「平和の火」携え 列島南から北へ…東京の久川、原さん

update 2008/6/20 14:55

 広島の原爆投下の残り火がともる「平和の塔」(福岡県星野村)から分灯された「平和の火」を持ち、福岡県から北海道を目指していた東京在住の久川マイさん(20)と原由梨瑛さん(20)が19日に函館入りし、しらかば薬局ギャラリー(市内中道)で市民に「火」がお披露目された。灯を通じて平和の貴さを実感し、その思いを広く共有しようという試みで、2人は「原爆の正確な事実を知り、その事実を後世はもちろん、今を生きる多くの人たちに伝えていきたい」と話している。

 キャンドルナイトワンピース実行委員会(大阪)が「地球」と「平和」、「同じ火を見詰める世界中の仲間のつながり」を感じようと実施しているイベントの一環で、全国の市民団体などから20人ほどが参加。2人は12日に東京を出発し、14日に平和の塔から灯を受け、全国で活動する仲間たちのつてを頼りに、広島、新潟、青森を経て、フェリーで来函した。
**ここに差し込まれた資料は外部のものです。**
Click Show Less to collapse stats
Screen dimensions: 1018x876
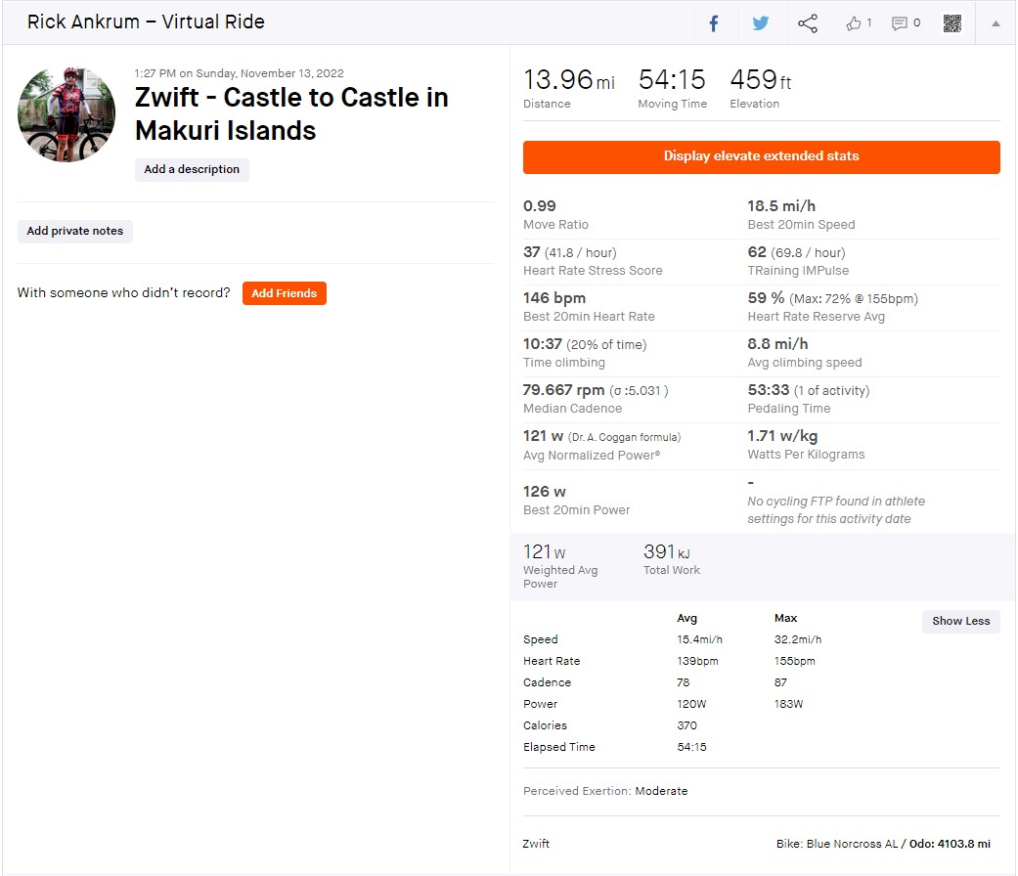click(x=960, y=621)
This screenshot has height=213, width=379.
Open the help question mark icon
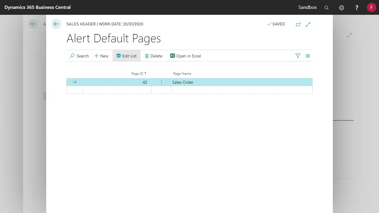tap(357, 8)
 知人に勧められて気軽な気持ちで参加したという2人は、「“原爆”という言葉は知っていてもどんなことがあったのか分からず、旅を通じて多くの人の憎しみや悲しみなどの思いを実感した」と語る。オリンピックの聖火リレーで使用される「聖火保存灯」で灯を保ち、「絶対に灯は消さないように、肌身離さず持ち歩いている」と原さん。ヒッチハイク生活を通じて、久川さんは「出会った人、一人一人に心から感謝している。“人間の輪”ってこんなに素晴らしいんだと思った」という。
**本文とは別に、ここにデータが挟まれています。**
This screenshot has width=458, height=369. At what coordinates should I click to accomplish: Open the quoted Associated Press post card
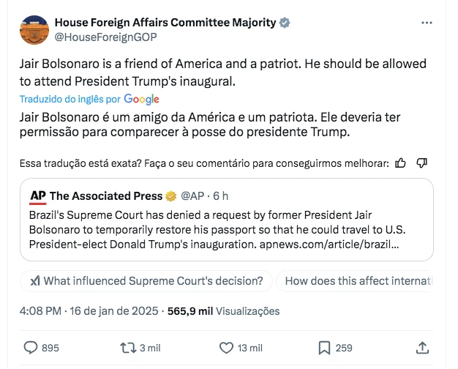[x=227, y=220]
 フェリー乗り場から世話している函館市元町の田畑光信さん(45)は「最後まで応援してあげたい」と話す。2人は20日に札幌へ移動し、市民団体「北海道アースデイ」に灯を引継ぎ、21日の「屈斜路湖のキャンドルナイト」(釧路管内弟子屈町)に参加する。今回の活動を通じて、2人は「お金では買えない時間と出合いがあった。まずは友人たちに原爆の事実を伝えていきたい」と話した。